‘The ambassadors can talk for a year, but one good meal does just as much good,’ says Tel Aviv chef Shaul Ben-Aderet.
Shaul Ben-Aderet’s grandmother didn’t own a television set. So when she minded him while his parents were at work, she stood him on a chair and he helped prepare Iraqi dishes in her Tel Aviv kitchen.
In a way, he’s still standing on that chair.
“When I was four or five, I already knew I would be a cook,” says Ben-Aderet, 48, owner and head chef of three Israeli restaurants. “Some children dream to be a doctor or policeman. Me — just put me in the kitchen.”

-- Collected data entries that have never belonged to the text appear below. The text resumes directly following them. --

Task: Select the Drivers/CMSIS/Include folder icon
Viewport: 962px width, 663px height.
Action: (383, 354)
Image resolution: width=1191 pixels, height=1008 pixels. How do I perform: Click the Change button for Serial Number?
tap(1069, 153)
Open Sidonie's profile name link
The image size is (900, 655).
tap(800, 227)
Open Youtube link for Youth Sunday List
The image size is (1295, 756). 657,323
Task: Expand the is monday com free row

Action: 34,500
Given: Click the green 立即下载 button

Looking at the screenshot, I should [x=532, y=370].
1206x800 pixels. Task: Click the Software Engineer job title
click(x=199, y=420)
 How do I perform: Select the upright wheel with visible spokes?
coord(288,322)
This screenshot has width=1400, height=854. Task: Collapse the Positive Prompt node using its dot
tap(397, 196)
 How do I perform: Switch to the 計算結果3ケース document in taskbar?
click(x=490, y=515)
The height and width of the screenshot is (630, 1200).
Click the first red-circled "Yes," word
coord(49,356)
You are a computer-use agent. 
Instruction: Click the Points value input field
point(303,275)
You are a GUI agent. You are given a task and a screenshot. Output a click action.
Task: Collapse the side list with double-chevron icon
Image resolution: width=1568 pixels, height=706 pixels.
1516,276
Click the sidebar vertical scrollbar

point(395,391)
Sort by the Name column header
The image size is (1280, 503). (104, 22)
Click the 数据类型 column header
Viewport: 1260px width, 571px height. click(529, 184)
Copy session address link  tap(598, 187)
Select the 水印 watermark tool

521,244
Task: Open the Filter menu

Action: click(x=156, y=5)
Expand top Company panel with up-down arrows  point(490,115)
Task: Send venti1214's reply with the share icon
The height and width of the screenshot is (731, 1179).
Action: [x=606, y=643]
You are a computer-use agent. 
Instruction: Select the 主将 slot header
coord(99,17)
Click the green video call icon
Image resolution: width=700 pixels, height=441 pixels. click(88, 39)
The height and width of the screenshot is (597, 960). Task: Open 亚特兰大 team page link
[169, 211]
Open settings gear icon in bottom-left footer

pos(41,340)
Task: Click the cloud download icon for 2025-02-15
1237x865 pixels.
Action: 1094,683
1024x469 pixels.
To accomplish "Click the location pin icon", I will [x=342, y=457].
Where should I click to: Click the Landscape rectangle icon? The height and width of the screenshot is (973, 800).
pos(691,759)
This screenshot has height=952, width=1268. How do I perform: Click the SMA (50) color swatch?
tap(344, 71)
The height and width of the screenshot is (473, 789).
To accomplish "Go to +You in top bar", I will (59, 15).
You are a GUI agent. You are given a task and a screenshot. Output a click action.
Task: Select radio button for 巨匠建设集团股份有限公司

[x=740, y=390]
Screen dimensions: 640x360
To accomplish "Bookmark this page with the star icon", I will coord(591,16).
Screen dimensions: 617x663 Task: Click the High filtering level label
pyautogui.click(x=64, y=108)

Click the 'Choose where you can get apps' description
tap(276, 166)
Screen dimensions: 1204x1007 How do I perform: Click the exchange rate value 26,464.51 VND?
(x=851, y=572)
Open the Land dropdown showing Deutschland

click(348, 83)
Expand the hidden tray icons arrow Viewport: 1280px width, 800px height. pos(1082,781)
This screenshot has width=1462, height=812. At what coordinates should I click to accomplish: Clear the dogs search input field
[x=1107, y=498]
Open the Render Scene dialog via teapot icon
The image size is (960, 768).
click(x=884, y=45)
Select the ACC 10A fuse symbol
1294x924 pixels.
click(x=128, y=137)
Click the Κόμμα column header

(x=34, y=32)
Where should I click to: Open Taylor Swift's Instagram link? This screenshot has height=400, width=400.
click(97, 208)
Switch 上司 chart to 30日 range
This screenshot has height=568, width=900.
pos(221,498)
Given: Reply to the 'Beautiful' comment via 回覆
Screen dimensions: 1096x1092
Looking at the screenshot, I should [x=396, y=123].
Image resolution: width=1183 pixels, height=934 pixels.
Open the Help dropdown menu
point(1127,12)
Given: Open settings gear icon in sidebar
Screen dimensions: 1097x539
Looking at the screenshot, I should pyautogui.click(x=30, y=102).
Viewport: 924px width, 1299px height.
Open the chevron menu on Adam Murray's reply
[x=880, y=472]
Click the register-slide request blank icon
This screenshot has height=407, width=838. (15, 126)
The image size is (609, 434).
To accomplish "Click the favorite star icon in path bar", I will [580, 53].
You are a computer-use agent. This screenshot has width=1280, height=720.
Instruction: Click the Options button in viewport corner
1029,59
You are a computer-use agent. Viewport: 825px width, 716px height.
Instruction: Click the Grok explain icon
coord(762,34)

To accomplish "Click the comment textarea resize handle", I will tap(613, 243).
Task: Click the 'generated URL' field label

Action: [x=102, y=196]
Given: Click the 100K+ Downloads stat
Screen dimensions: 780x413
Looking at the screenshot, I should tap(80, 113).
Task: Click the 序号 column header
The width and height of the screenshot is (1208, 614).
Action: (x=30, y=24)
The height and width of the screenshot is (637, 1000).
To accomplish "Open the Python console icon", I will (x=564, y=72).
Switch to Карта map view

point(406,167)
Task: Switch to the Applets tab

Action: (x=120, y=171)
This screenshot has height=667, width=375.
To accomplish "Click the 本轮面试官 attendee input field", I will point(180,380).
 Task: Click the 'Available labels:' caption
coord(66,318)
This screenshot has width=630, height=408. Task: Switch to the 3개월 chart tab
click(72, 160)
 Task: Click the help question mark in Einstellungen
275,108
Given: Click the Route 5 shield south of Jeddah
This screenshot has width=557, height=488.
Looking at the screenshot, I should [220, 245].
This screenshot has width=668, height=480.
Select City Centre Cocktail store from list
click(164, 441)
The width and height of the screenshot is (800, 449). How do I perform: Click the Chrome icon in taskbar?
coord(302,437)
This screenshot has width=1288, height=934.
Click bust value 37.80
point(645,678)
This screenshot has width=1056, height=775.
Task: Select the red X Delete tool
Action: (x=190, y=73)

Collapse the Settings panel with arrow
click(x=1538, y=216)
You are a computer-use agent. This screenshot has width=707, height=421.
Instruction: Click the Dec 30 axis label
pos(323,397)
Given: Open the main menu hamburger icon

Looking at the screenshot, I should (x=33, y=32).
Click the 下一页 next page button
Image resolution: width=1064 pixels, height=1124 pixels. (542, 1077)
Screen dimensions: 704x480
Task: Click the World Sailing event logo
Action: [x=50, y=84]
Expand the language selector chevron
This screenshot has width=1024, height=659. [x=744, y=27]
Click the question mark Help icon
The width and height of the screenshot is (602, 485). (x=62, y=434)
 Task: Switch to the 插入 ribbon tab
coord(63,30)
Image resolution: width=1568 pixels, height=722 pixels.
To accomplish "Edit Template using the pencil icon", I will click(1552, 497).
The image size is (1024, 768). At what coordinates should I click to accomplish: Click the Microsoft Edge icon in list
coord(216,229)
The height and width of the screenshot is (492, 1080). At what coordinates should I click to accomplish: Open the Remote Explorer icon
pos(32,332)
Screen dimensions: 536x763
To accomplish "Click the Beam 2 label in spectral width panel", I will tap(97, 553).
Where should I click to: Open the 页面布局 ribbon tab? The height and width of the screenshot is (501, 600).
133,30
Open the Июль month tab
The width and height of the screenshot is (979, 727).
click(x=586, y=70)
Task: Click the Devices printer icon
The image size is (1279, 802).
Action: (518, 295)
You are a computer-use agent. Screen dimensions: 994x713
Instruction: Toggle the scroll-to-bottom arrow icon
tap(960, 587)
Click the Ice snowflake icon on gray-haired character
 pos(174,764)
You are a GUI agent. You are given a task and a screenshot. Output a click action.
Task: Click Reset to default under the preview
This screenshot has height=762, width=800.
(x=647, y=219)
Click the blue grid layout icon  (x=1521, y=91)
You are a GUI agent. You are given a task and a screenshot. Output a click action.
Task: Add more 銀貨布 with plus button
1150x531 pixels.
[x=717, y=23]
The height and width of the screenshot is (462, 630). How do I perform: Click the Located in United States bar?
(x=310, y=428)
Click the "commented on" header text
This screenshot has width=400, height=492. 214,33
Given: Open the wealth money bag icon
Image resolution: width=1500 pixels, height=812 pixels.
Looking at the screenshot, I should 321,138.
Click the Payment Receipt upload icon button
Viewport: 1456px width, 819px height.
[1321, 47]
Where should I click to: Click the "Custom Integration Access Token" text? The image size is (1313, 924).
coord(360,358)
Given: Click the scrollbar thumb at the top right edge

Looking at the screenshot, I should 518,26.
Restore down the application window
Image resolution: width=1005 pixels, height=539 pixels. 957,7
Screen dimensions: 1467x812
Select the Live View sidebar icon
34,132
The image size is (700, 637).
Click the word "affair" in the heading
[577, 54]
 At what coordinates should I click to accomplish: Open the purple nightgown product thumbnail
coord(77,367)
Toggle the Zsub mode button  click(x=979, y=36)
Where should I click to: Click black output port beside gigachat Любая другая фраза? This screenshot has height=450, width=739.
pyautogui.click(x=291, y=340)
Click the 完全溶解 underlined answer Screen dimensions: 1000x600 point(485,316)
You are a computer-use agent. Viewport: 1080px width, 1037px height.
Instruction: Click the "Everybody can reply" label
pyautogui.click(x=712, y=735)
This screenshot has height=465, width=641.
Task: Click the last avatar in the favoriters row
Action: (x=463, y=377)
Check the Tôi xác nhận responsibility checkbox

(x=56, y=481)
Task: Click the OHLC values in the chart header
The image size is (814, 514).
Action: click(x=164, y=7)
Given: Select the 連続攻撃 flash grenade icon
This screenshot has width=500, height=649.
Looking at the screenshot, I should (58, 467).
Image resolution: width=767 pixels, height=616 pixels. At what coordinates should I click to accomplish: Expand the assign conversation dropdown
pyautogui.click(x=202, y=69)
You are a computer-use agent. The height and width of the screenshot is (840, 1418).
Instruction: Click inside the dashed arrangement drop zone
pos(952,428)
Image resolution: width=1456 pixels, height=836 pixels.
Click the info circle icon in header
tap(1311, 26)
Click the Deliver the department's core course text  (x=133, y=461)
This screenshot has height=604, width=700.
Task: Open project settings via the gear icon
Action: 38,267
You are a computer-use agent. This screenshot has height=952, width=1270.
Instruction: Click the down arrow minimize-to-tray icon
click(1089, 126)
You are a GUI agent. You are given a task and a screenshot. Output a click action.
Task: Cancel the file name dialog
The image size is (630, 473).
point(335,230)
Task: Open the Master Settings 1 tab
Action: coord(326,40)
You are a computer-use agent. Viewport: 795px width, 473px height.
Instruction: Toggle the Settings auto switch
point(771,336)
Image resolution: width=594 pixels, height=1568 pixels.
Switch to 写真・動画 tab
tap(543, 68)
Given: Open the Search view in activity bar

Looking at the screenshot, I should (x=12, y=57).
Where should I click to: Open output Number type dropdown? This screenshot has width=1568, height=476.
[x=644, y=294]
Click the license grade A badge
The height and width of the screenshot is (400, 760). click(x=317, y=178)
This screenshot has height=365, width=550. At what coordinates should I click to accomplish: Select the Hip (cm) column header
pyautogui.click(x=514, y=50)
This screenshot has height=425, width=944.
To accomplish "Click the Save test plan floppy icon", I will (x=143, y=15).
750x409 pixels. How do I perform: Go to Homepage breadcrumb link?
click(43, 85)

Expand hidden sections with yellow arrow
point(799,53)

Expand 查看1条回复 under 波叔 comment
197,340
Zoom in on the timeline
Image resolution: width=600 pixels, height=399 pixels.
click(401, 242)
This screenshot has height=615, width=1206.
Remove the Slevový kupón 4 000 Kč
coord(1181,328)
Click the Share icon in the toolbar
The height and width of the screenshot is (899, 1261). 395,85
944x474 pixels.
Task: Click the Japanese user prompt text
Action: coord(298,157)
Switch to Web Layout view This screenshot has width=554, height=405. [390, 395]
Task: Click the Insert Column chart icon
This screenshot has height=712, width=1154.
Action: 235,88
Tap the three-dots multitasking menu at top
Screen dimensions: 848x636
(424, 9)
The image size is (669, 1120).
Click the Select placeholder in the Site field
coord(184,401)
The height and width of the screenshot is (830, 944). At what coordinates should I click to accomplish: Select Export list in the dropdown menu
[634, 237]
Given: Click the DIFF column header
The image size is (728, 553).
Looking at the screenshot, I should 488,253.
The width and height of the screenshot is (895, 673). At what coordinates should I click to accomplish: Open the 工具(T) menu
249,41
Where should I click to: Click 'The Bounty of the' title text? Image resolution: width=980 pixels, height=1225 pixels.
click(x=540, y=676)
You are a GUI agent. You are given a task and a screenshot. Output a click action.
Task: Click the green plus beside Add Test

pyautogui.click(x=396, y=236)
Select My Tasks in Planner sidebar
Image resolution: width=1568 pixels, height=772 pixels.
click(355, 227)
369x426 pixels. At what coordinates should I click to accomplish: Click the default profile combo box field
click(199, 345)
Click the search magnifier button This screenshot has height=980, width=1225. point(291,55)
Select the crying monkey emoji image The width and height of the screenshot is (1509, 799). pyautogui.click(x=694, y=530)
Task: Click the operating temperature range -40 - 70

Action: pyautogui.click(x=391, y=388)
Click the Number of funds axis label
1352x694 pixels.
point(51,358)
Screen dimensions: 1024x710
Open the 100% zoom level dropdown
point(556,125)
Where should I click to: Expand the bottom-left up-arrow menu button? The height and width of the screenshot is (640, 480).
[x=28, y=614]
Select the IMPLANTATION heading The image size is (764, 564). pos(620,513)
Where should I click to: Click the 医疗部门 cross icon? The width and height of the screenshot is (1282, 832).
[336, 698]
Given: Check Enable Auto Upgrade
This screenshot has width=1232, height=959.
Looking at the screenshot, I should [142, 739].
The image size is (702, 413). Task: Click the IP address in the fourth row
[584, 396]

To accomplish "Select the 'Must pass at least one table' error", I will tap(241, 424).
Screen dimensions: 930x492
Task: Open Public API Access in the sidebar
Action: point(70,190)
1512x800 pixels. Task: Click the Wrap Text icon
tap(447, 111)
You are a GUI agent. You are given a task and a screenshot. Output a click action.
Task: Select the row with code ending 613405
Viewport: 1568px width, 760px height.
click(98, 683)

True, Grandma probably didn’t make the sort of dishes found on the menu at Kimmel, his flagship French restaurant in the trendy Tel Aviv neighborhood of Neve Tzedek: calamari stuffed with risotto and seafood in cream and garlic; chicken liver paté in calvados, honey and spiced carrot jam; flank steak in pepper, cream and bone marrow; shrimp in butter, Roquefort and nuts.
But the aroma from Ben-Aderet’s cuisine has wafted far and wide. He’s often featured on cooking shows and product promos. Israeli embassies in Brazil, Uruguay and Japan have flown him in to represent Israel at gala dinners. Last July, he and an Arab chef teamed up in an episode of the US Public Broadcasting Service show, Cuisine Culture.
And in January, he cooked a gourmet feast live on Turkish TV.
Whenever he travels, “I come wearing a chef’s shirt with the Israeli flag on it, so I feel like a minor ambassador,” he tells ISRAEL21c. “The ambassadors can talk for a year, but one good meal does just as much good.”
The producers of Israel’s Food Channel teamed up with TurkMax, a leading Turkish lifestyle channel, in their invitation to Ben-Aderet.
“Relations between Israel and Turkey are not so good right now — people are even afraid to go there — so I said to myself, ‘Why not?’ My wife, Orit, thought I was a little crazy, but that’s nothing new.”
His day in Istanbul yielded spinach shakshuka with cream; Caciocavallo cheese and truffles; squash salad with walnuts, mint, cranberries and Gorgonzola cheese; fillet of beef glazed with burned mustard and honey; and an Arab-style cake. Shakshuka is a traditional Israeli breakfast of eggs poached in a spicy tomato and vegetable sauce.
“In the show, I said I will invite the president of Turkey to come to Israel, and I will bring [Israeli President] Shimon Peres there. I said, ‘We’ll make some shakshuka and everything will be okay.’”
Beautiful Hands
Born in 1964 to parents of Iraqi and Greek descent, Ben-Aderet learned metal-working in his Tel Aviv high school because that was his father’s profession. His real education took place at the side of his maternal grandmother
"She taught me how to make everything perfect, even simple things like rice or chicken. She had beautiful hands. I always say the best cooking is not something you learn. You need the passion and the touch.”
Fresh from the army, Ben-Aderet opened an eatery in Ramat Hasharon serving staples such as hamburgers, pizza and French fries. His father helped him fix up the site, and lends his handyman’s touch to his son’s enterprises to this day. After six years, he sold the place and took Orit’s advice to renovate an Ottoman-era building in Neve Tzedek to become a French restaurant.
Opening Kimmel 19 years ago was a pretty daring move on the part of a chef who’d never been to France.
“I just read a little,” he explains. More than half the menu items have remained the same from the start; the rest were inspired by Ben-Aderet’s subsequent trips to France. With co-workers, he opened a bistro called Kimmel in the Gilboa two years ago in the Gilboa Mountains, and Blue Rooster last year in East Tel Aviv.
The three locations keep him and his wife busy all week long. “I wake up at 6 in the morning and take my children to school,” he relates. He and Orit have sons aged 17 and 13, and daughters aged 10 and seven.
“Then I come to Kimmel to cook with the staff till 1:00. I go to Blue Rooster till 3, then I rest two hours, and in the evening I am in Kimmel from 7:30 to 9, then till midnight at Blue Rooster. Saturdays I’m in Gilboa.”
Though she makes the family’s meals at home, Orit’s job at Blue Rooster is out front. “Orit knows how to take care of people,” says her husband. “They come to talk with her and see her, not only to eat.” But he’s not downplaying the importance of food. “If you want to make a contract or if you are angry with someone, if you drink and eat together everything will be okay,” he assures.